### SOURCE PASSAGE
········

This wall is usually referred to as Wall of Chinggis, although it has nothing to do with Genghis Khan. Here’s another paper from Nature about it: https://www.nature.com/articles/s41599-020-0524-2.

Here’s an interesting link that gives place names so you can look up the wall on Google maps (not much to see): https://www.escapetomongolia.com/blog/wall-of-chinggis-in-do.... According to it the wall starts at Bayan-Adarga (https://en.m.wikipedia.org/wiki/Bayan-Adarga,_Khentii) and continues to Gurvanzagal (https://en.m.wikipedia.org/wiki/Gurvanzagal).

johnea

A better link:

https://www.labrujulaverde.com/en/2025/05/the-mysterious-gob...

I wish people would stop linking to phys.org. It's primarily a spam ad promoting agregation site...

teh_klev

Or, just link directly to the paper which isn't paywalled:

https://www.mdpi.com/2073-445X/14/5/1087

johnea

Thanks for that link!

I didn't find it in my search...

anadem

In the phys.org article:

> The paper is published in the journal Land.

the word 'published' links to the MDPI paper

carefulfungi

What aggregators do you prefer that surface papers similar to this one?

johnea

I generally don't use aggregator sites.

I scan/read ~20 journalistic websites each morning. In the modern meaning of "journalism", obviously these sites are also publishing news from elsewhere, but they also have their own staff, and generate original articles.

········

### INFORMATION SHOWN

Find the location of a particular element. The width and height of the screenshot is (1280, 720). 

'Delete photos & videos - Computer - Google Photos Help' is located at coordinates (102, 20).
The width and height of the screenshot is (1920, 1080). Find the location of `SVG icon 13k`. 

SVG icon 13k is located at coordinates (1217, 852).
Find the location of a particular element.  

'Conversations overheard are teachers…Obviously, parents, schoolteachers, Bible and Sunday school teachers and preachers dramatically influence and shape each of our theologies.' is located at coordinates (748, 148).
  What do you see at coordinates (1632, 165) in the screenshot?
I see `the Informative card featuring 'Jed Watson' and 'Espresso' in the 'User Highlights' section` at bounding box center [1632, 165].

········

### WHAT YOU NEED TO DO
From the Wall of Chinggis discussion, rewrite the paragraph starting "I scan/read ~20 journalistic websites" more briefly, keeping its main facts.

### PROBLEM SOLUTION
I scan or read about 20 journalistic websites each morning. Like modern journalism generally, they republish news from elsewhere, but they also have their own staff and produce original articles.